**Requirement:**
Find each line in the data below that contains the word "accomplish" and copy those lines.

Excerpt from a dataset:
┄┄┄┄┄┄┄┄┄┄

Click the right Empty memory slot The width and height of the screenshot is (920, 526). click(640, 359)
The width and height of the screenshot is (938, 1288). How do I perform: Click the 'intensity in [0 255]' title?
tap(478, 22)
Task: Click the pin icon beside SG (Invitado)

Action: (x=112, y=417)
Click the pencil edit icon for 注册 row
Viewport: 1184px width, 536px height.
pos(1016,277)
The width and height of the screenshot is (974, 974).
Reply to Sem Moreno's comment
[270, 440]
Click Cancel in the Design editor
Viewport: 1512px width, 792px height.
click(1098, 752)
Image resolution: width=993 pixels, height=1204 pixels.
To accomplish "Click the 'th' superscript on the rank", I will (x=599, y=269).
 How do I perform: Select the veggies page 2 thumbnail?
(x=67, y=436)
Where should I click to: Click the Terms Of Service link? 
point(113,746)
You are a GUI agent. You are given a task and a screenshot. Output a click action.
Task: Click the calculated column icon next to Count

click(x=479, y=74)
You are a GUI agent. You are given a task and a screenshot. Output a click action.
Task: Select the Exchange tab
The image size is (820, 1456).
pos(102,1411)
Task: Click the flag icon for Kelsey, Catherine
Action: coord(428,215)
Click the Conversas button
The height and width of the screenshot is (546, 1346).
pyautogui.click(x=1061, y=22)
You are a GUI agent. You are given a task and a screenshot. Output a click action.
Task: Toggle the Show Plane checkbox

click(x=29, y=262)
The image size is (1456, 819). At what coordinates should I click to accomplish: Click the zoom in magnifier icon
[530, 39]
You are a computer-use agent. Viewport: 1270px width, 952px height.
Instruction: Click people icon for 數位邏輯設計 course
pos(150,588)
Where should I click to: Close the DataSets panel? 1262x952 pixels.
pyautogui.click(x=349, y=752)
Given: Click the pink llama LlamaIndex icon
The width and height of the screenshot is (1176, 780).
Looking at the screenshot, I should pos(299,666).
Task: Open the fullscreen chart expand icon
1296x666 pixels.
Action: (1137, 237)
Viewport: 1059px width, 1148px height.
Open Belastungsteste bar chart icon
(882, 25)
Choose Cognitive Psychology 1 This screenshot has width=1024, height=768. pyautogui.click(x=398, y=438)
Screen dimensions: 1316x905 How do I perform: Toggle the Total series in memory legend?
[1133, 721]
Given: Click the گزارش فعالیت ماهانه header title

┄┄┄┄┄┄┄┄┄┄

**The answer:**
To accomplish "Click the 'th' superscript on the rank", I will (x=599, y=269).
The image size is (1456, 819). At what coordinates should I click to accomplish: Click the zoom in magnifier icon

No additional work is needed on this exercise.